Mountain lion hunting ban requested

Hunting of mountain lions would be prohibited in Nebraska under a bill heard by the Natural Resources Committee Feb. 25.

LB961, introduced by Omaha Sen. Ernie Chambers, would end the state Game and Parks Commission’s authority to establish a hunting season for mountain lions.

Current law allows Nebraskans at least 12 years old to hunt antelope, elk, mountain sheep and mountain lions. Those between 12 and 15 may hunt those animals under the supervision of someone who is at least 19 and holds a valid hunting permit. LB961 would remove mountain lions from those provisions.

A similar bill introduced by Chambers in 2014 was vetoed by then-Gov. Dave Heineman. The state’s first mountain lion hunting season was held that year, but the commission has authorized no hunting since then due to the large number of females killed that year.

Chambers said that year’s legal hunting took five cats and 11 others were killed by illegal hunting, traps and auto accidents. Ten of the 16 cats killed that year were females, he said.

Mountain lions were native to the state but disappeared from Nebraska by the late 1800s due to settlers’ efforts to exterminate them. Mountain lions returned to Nebraska in the early 1990s and have established breeding populations in three areas in the northwest part of the state. The commission estimates that about 20 animals live in the Pine Ridge area.

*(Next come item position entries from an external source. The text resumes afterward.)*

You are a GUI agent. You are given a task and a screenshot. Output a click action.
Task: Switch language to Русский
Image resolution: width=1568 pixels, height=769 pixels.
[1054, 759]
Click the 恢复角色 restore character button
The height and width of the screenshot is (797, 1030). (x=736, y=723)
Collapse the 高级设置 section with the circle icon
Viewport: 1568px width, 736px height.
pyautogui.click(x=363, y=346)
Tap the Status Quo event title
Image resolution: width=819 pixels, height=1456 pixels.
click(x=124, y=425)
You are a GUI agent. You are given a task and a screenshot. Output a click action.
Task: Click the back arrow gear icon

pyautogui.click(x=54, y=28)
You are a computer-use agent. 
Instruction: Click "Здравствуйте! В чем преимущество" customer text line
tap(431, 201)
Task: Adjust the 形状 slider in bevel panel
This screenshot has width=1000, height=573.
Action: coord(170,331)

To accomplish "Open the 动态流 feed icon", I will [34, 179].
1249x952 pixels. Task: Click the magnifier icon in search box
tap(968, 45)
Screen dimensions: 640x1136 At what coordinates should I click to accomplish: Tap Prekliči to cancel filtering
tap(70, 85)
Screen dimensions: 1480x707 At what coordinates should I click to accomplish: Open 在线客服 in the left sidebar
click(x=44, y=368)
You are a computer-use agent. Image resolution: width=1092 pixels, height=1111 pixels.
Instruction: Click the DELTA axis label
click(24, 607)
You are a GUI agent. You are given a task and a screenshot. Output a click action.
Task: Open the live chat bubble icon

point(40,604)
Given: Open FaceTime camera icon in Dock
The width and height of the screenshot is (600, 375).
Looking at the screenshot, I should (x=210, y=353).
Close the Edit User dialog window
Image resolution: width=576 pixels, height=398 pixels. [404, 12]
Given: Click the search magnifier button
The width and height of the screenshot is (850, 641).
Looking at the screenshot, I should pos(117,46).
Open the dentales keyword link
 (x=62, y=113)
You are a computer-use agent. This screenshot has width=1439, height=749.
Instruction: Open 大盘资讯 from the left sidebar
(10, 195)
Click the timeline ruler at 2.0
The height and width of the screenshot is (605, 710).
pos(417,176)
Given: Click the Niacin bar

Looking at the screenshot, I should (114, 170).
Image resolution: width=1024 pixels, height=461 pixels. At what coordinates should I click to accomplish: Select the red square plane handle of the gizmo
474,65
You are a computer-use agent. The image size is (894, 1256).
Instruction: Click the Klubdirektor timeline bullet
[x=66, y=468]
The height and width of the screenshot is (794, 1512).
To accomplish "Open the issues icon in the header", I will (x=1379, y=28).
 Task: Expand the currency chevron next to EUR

Chambers said there have been no documented mountain lion attacks on humans or livestock since the animals returned to the state in the early 1990s. There are so few lions that the commission should be able to preserve them and ensure public safety without relying on hunting, a practice designed only to raise revenue and provide hunters with the “thrill” of killing, he said.

“These animals don’t just belong to hunters,” Chambers said. “These animals are of interest to all of the citizens of this state.”

Patricia Fuller spoke in support of the bill. She said mountain lions are a keystone species that prevent populations of deer and elk from growing too large for their habitat to support. Wyoming, Colorado and Washington, states with much larger mountain lion populations, have reduced conflicts between mountain lions and humans by expanding educational outreach programs and emergency response plans, Fuller said.

“Random culling via sport hunting will not make Nebraskans safer,” she said.

Tim McCoy, deputy director of the state Game and Parks Commission, testified against the bill, saying that the commission’s goal is the long-term preservation of mountain lions in Nebraska. No game species the commission has managed has become endangered, he said, and hunting permits provide funding for conservation and research efforts.

“We have a long-standing expertise in terms of managing game species in this state,” McCoy said. “We believe we should maintain that authority to manage mountain lions like we do other species.”

McCoy said the commission is conducting a multi-year study of mountain lion populations using radio collars and DNA analysis of the animals’ droppings. He said the commission will evaluate whether to hold another hunting season in 2018 after completing a study of the current population.

Scott Smathers, executive director of the Nebraska Sportsmen’s Foundation, also spoke in opposition to the bill, saying it would strip the commission of a useful tool for managing the state’s mountain lion population.

“The elimination of using hunting permits represents a serious threat to science-based management and the sustainability of other wildlife populations in the state,” he said.

The committee took no immediate action on the bill.